The photo show titled “An Unknown War in the Center of Europe” opened May 13th at the art gallery of the Chamber of Deputies of the Czech Parliament. The exhibition presents works by Oleksandr Klymenko, a war photojournalist of the “Holos Ukrainy” newspaper.

The show is held under the patronage of deputies Radek Zlesak and Pavel Začek from the inter-parliamentary group of friendship “the Czech Republic-Ukraine”, Ambassador of Ukraine to Czechia Yevhen Perebyinis as well as the National Museum of the History of Ukraine in the Second World War.

Oleksandr Klymenko’s photographs have captured the moments of life of Ukrainian soldiers in combat and during respite between battles. Viewers can see front-line scenes depicting artillery shelling, trenches, dugouts, blood-stained bandages, destroyed libraries, and village houses.  Abandoned farm fields of wheat and sunflowers symbolize cruelties of war that spares nothing and no one. The photo show presents the pictures taken throughout the entire course of the war from the very beginning in 2014 till the most recent photos made several months ago.

Radek Zlesak, one of the organizers of the photo show, explains that the main idea of the project is to tell viewers about the fighting that has been going on for the past five years only a few hundred kilometers from the borders of the European Union. The Czech parliamentarian says that the exhibition is meant to awake the Czech public to the grim reality of the war right in the center of Europe which they prefer not to notice.

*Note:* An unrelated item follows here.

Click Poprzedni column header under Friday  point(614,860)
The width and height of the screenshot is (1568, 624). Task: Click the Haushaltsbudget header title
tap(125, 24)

Ukrainian Ambassador Yevhen Perebyinis comments on the photo show, “Every journalist must be objective in his reports. But it is hard to remain aloof and have a cold heart when the war is raging in your country. For Oleksandr Klymenko, this war is not just one of many. His photographs are charged with strong emotions which viewers cannot but feel”.

Photographer Oleksandr Klymenko says about his project, “This exhibition is about war. And this war is only six-hour travel from the capital of Ukraine. One can easily get there by a high-speed train. I would call this route “Kyiv-War”. The photographs are cruel but the war depicted in them is cruel. It destroys lives of a whole generation. I tried to show the tragedy of modern history of my country, the heroism of soldiers. My photographs are not the encyclopedia of this war. I’ve managed to take pictures of those places which I’ve visited and the people whom I’ve met”.

The photo show will be on till May 30.